"I'm confident that we will
have the basic functionality of L5 autonomous driving this year," Musk
said. "There are no fundamental challenges."
Elon
Musk’s Tesla Inc is “very close” to developing fully autonomous vehicles
and could work out the basics of that technology as soon as this year, he said
in a prerecorded video played during the World AI Conference in Shanghai.
Musk reiterated
that the electric vehicle maker has solved most of the essential challenges
toward achieving Level 5 autonomy, or a fully self-driven automobile that needs
no human behind the wheel. The Tesla and SpaceX chief was reaffirming a goal
first expressed in 2019.
“I’m confident
that we will have the basic functionality of L5 autonomous driving this year,”

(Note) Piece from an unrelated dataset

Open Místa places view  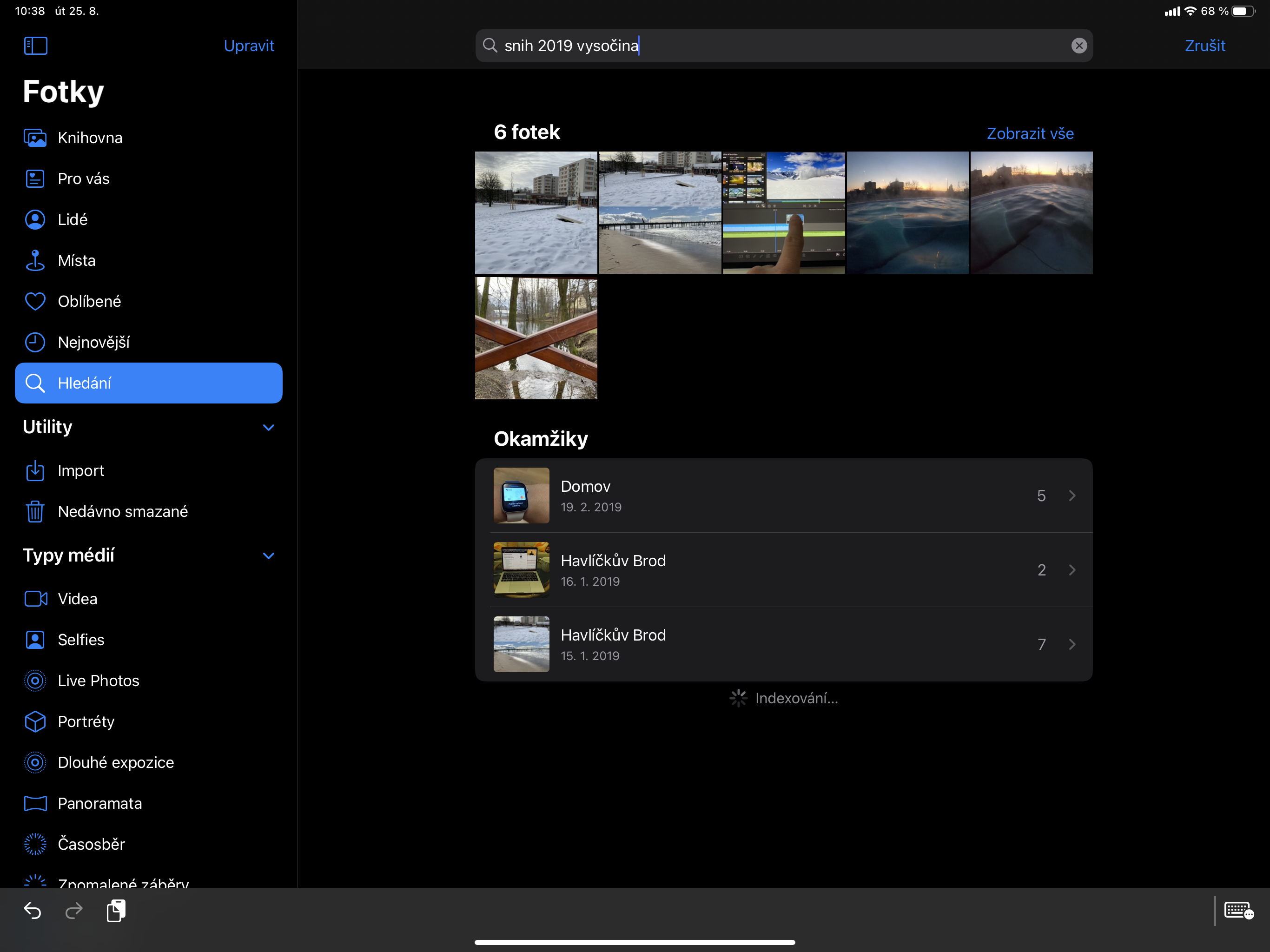click(76, 261)
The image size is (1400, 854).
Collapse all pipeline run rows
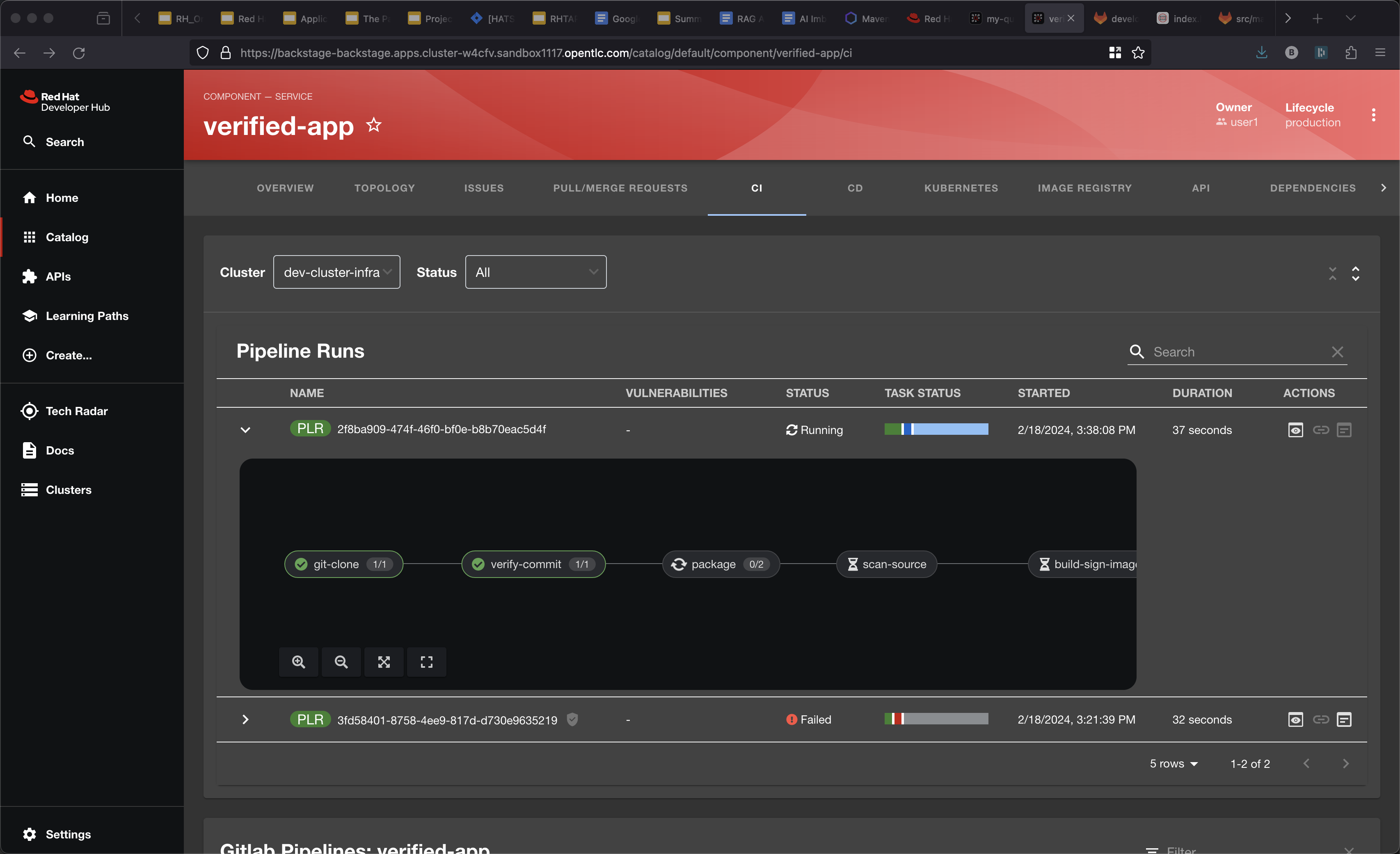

Musk said. “There are no fundamental challenges.”
Tesla is racing
against the likes of Alphabet’s Waymo and General Motors’ Cruise to attain the
pinnacle of industry: The first 100 per cent driverless car. Covid-19 has both
strengthened the case for robot drivers — by making social distance essential —
and shuttered labs and factories where the technology is being refined.
Musk has argued
autonomous-driving will be transformative for Tesla.
At stake are billions of dollars in potential revenue and a global change in
traffic systems. BloombergNEF expects 27 million robotaxis on the road globally
by 2040, while Cruise CEO Dan Ammann has claimed there will be a $1 trillion
addressable market in the US for autonomous ride hailing. Waymo, a front-runner
to pioneer a commercial service, has been valued at over $100 billion.